I feel deep loneliness at the core of my being.

It’s part of me. It runs through my life like a river. I observe it and know it more intimately as I grow older.

With knowing, I’m learning that loneliness is not necessarily “such a sad affair,” words famously coined by The Carpenters in their 1971 hit song Superstar.

Loneliness is neither worse, nor better, than happiness (which I also feel at the core of my being).

Some people say we choose our feelings. Others say our feelings choose us. Maybe both are right. I believe loneliness, like happiness, just is.

I spend a lot of time alone. I always have. Partly due to circumstance, partly because of who I am.

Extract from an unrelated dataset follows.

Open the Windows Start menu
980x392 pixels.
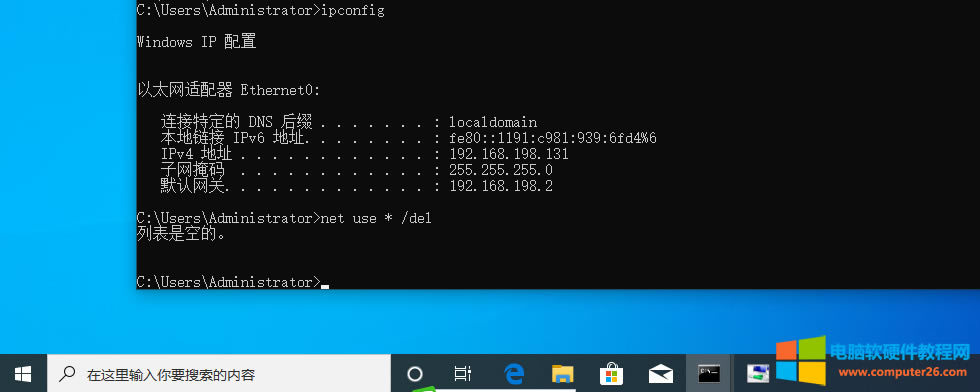pyautogui.click(x=23, y=374)
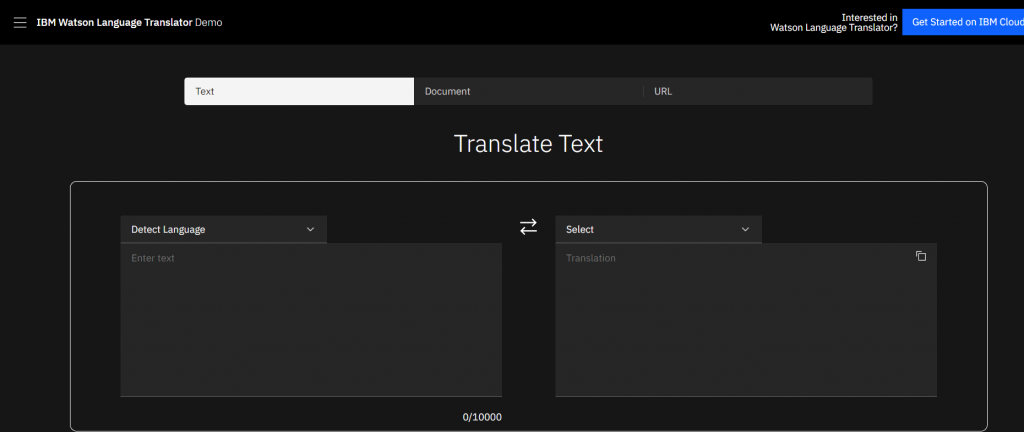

As a girl, adolescent and young woman, I never quite fit in. I was painfully shy and had few friends. I longed to be part of the group, but seemed never to be included. Somehow I didn’t quite belong. That brand of being alone was difficult. It still is.

Much of my work involves writing, for the most part a solitary activity. I spend hundreds of hours alone at the computer. This kind of solitude, during which one is engaged in creative pursuits, reflection, or work, can be both joyful and rewarding.

Being alone and being lonely are totally different. One can be alone without feeling lonely, and yet feel lonely when not alone, even in the midst of a crowded room or in the close proximity to someone we love. Thus loneliness, like happiness, it would seem, comes from within.

Underlying my own loneliness is a feeling of profound isolation. I struggle constantly with an overwhelming need to connect and a deep desire to be alone in my solitude. Both are vitally and equally important to me.

One of the themes of my life is learning to balance and reconcile the two – in work, in play, and in relationship.

My writing, poetry, and advocacy on behalf of women and elderly people living with dementia are all parts of the reconciliation process — the results of my continuing struggle for both connection and solitude, gifts from the loneliness at my core.